Biography: Zheng Wang, Ph.D., Principal Investigator, Director of Center for Brain Imaging, Institute of Neuroscience, Chinese Academy of Sciences. He has been continuously working on nonhuman primates and functional neuroimaging ever since 2003 in North America. After Sept 2011, he joined the Institute of Neuroscience, Chinese Academy of Sciences in Shanghai and established the Center for Brain Imaging as Director which is equipped with two research-dedicated MRI scanners (Siemens Tim Trio 3T and Bruker 9.4T/30cm). His lab is interested in developing neuropsychiatric nonhuman primate models using molecular genetics, and developing novel network computation and neuromodulation techniques to investigate the neurocircuitry mechanisms of major neuropsychiatric disorders in monkey models and human patients.

Prof. Shan Yu, Institute of Automation, Chinese Academy of Sciences

Title: From Brain to Intelligent Machine: A Bridge Too Far?

Abstract: As the only existing example of a compact system capable of general intelligence, the brain provides unique inspirations for designing highly advanced artificial intelligent systems. However, there are a number of important obstacles in translating what we learned from the brain to what can be implemented to machine learning, including the incomplete understanding of the brain’s computational operation, as well as the difference of methodology and research focus of the two fields. Here we propose two approaches, one problem-driven and one principle-driven, to facilitate the knowledge translation between neuroscience and machine learning. Studies that belong to each of these approaches, as well as the lessons that we can learn from them, will be discussed.

 

Biography: Dr. Shan Yu received his bachelor’s degree and doctor’s degree in biology from the University of Science and Technology of China in 2000 and 2005, respectively. From 2005-2014, he conducted postdoctoral research at the Max-Planck Institute of Brain Research in Frankfurt, Germany (2005-2008) and the National Institute of Mental Health in Bethesda, USA (2008-2014). He joined the Institute of Automation (IoA), Chinese Academy of Sciences (CAS) from Sep. 2014 as a recipient of the “One Hundred Talents” grant. Since then, he is a professor at the Brainnetome Center and National Laboratory of Pattern Recognition (NLPR), Institute of Automation, Chinese Academy of Sciences. He is the Deputy Director of the NLPR since 2018. His research interests include to reveal network mechanisms underlying neuronal information processing in the real brain and to apply such knowledge to improve the design and training of artificial intelligent systems.
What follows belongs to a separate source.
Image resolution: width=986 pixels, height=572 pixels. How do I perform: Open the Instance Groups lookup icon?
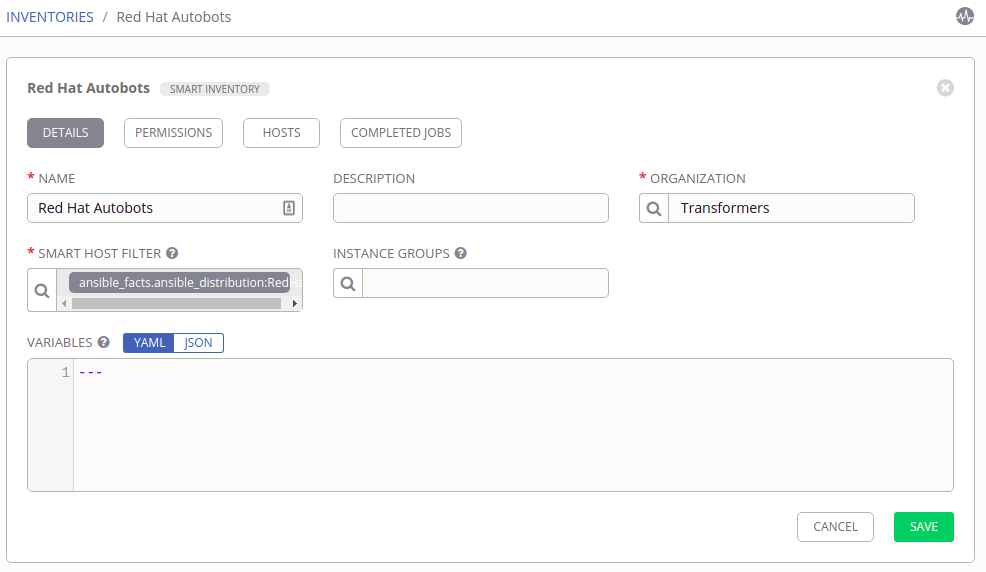pyautogui.click(x=348, y=283)
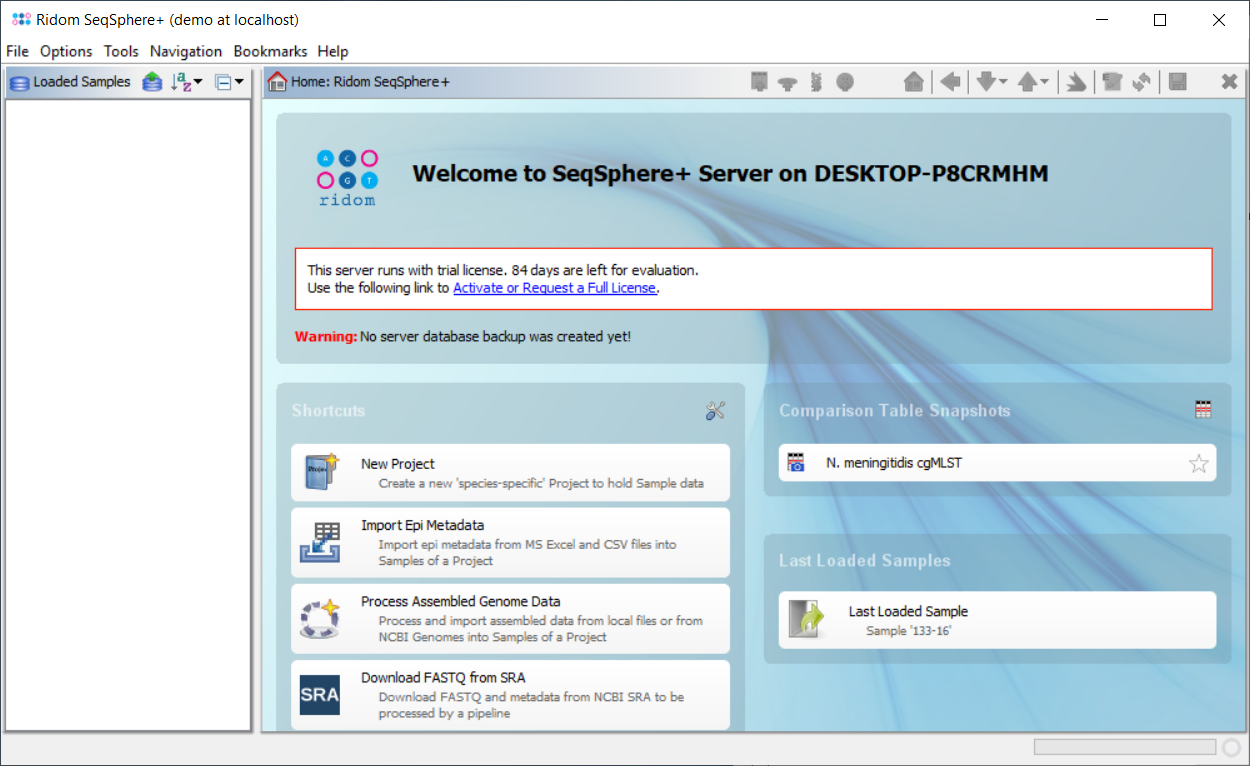Click Activate or Request a Full License link

point(554,288)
Prof. Xi-Nian Zuo, Institute of Psychology, Chinese Academy of Sciences

Title: Harnessing reliability for neuroscience research

Abstract: Neuroscientists are amassing the large-scale datasets needed to study individual differences and identify biomarkers. However, measurement reliability within individual samples is often suboptimal, thereby requiring unnecessarily large samples. I focus my talk on reliability in neuroimaging and provide examples of how the reliability can be increased.

Biography: Xi-Nian Zuo has been awarded with the Full Research Professorship at Chinese Academy of Sciences (2010 – now). He is currently the editorial board members of NeuroImage, NeuroImage: Clinical, Network Neuroscience and Frontiers journals including Neuroscience, Neuroinformatics, Psychology and Frontiers for Young Minds. He serves OHBM as a council member and the PC chairship. Since 2017, he has been selected as one of the ESI Highly-Cited Researchers. He founded both Consortium for Reliability and Reproducibility (CoRR) and Chinese Color Nest Project (CCNP).